A third of states expect to exhaust funds by the end of January, and an additional 21 expect to run out by the end of March, according to the Kaiser Family Foundation. More than 1.2 million children are expected to lose health benefits if funding is not restored in 2018.
“We are spending a ridiculous amount of time and energy trying to kick Congress in the seat of their pants to get this done,” Oregon Governor Kate Brown, a Democrat, said in an interview.
Hospitals Promising Care
Hospitals have convened emergency meetings to see how they can salvage care for seriously ill patients, and determine their own financial hit from covering more uninsured children, according to interviews with nearly a dozen hospital officials.
“No child should be the pawn of politics,” said Dr.
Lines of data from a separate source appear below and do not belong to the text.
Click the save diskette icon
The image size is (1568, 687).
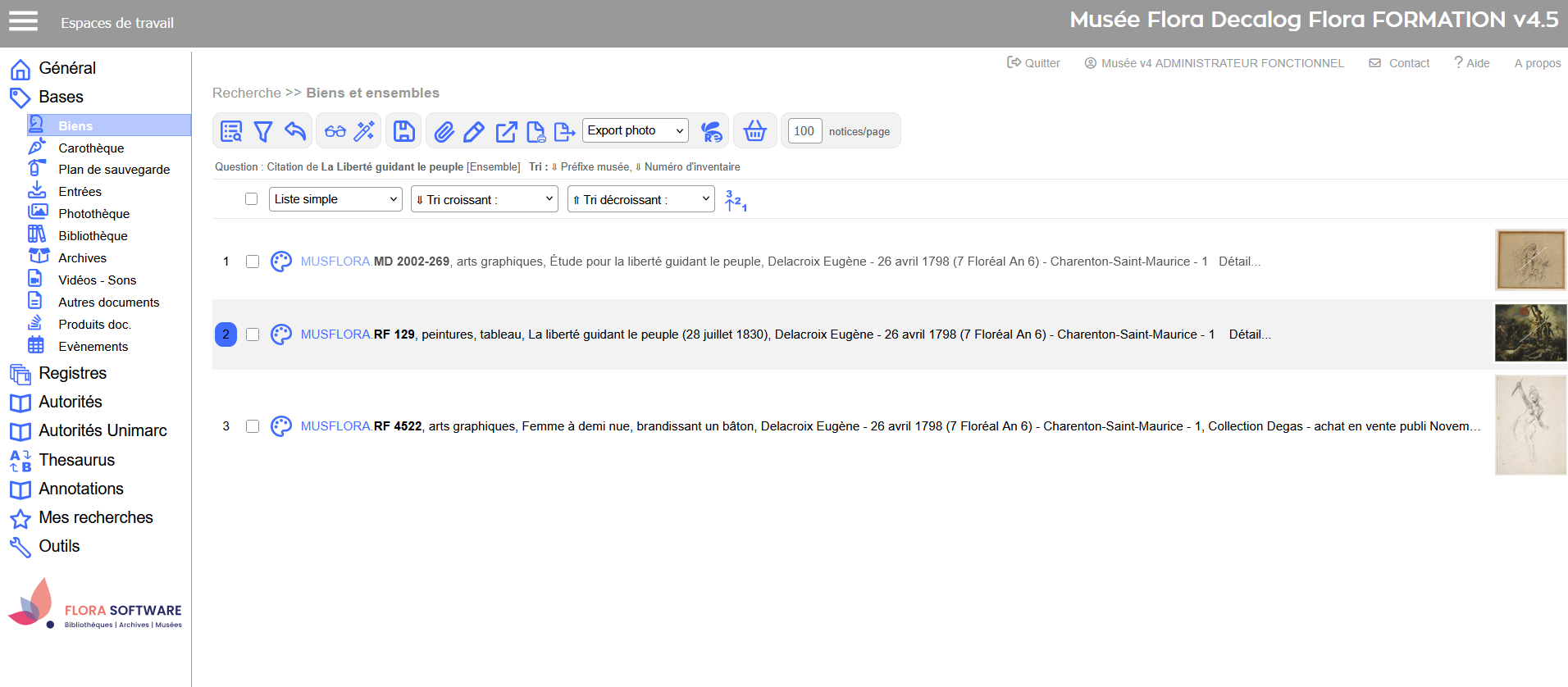pyautogui.click(x=403, y=131)
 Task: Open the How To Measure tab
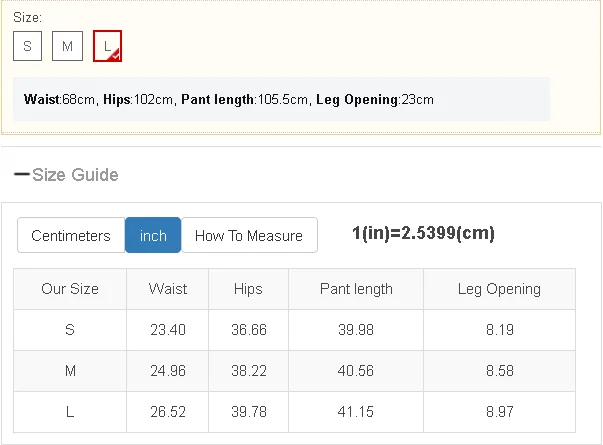tap(249, 236)
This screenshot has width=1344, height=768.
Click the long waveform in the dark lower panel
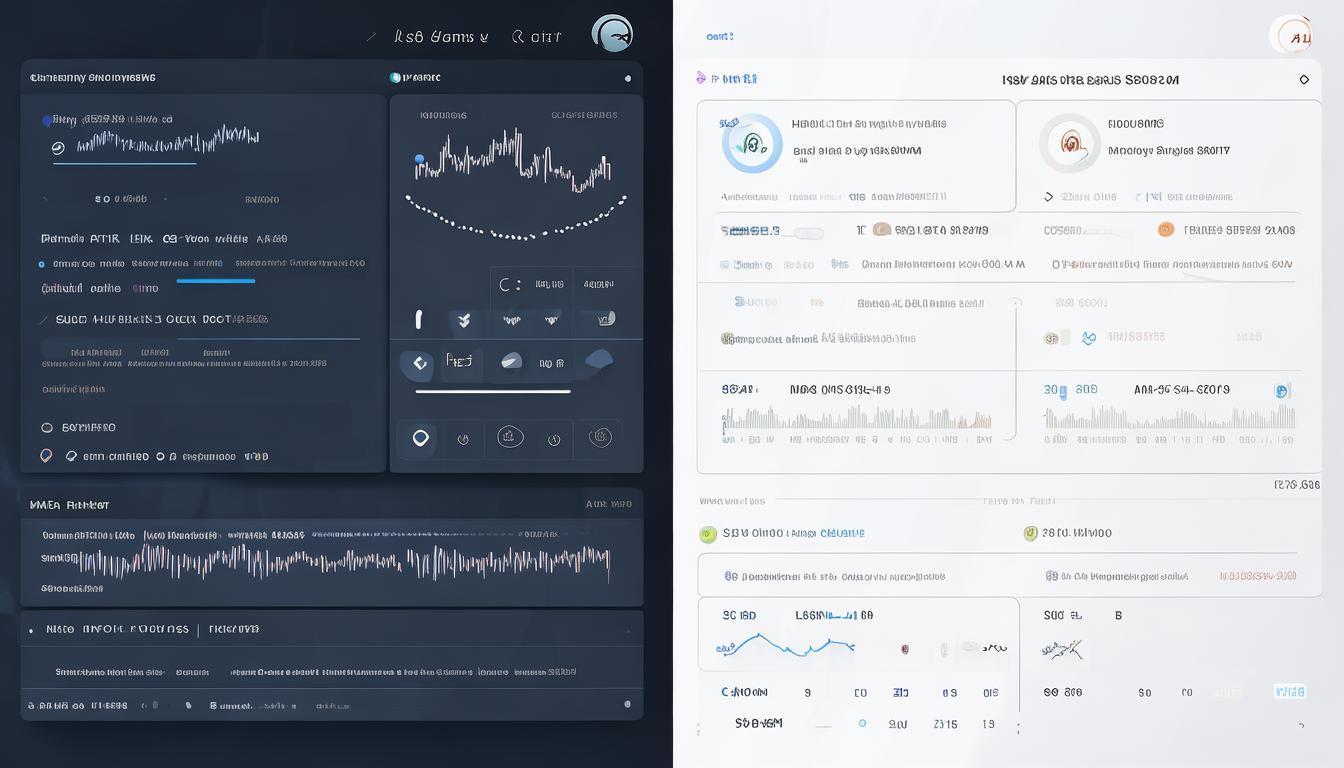click(340, 563)
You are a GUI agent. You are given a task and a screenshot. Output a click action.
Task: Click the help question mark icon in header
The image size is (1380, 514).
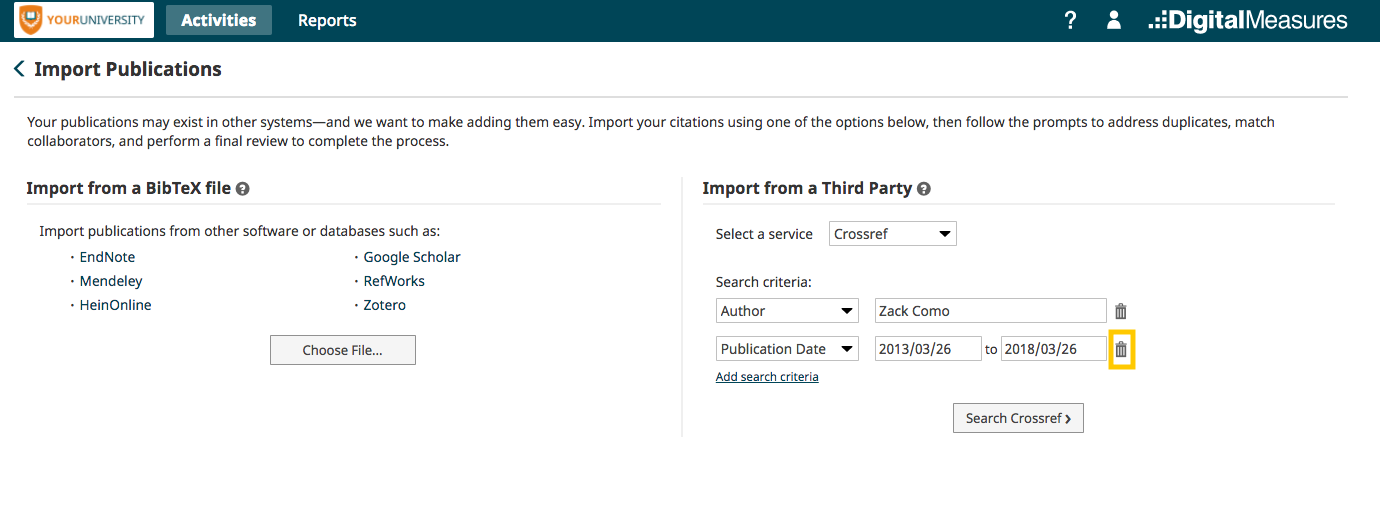pos(1070,20)
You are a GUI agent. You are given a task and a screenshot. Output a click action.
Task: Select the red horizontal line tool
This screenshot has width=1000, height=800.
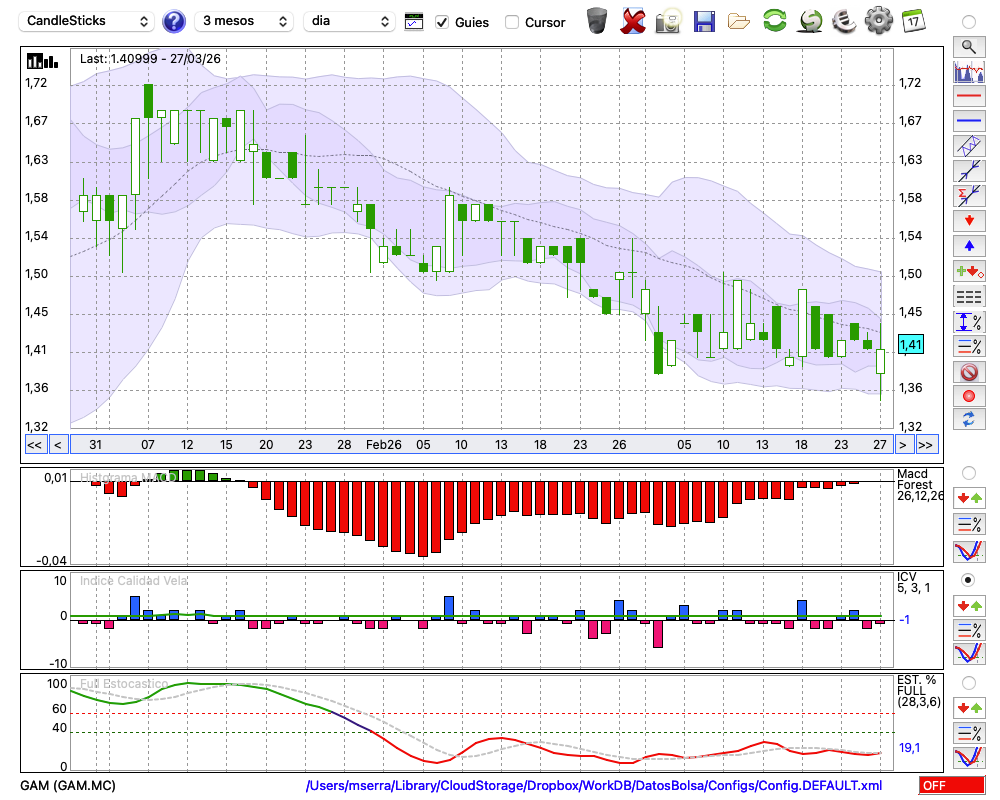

Judy Aschner, physician-in-chief of Children’s Hospital at Montefiore in New York City. “We provide all levels of care to children and their families, regardless of ability to pay, and will continue to do so whatever the outcome for CHIP.”
Denver Health Medical Center sent letters last week to 9,500 patients, encouraging them to schedule exams and refill prescriptions before the deadline. Dr. Meg Tomcho, a pediatrician affiliated with the hospital, plans to work additional shifts and write prescriptions for three months rather than one to accommodate families.
Jill Pidcock of Glenwood Springs, Colorado, scheduled early appointments for her two sons. She and her husband dropped their health insurance a few years ago, and CHIP has made a huge difference, particularly for her 14-year-old, who has autism.
Minoui, of Portland, Oregon, said her 10-month-old daughter may need heart surgery in the coming months.
“It’s hard enough when your child is sick and you’re waiting to see if they can get well, let alone waiting to see if you’re going to be covered,” Minoui said.
State officials have debated when to notify families, hoping that Congress would come through and spare them anxiety. Some must meet state laws requiring 30-day or 60-day advance notice of the program’s shutdown.
Lett, of Dublin, Ohio doesn’t know how she will afford care for her son, Noble, who, because of his complex genetic disorder Prader-Willi Syndrome, requires daily growth hormone injections, numerous doctor visits and multiple therapy sessions each week.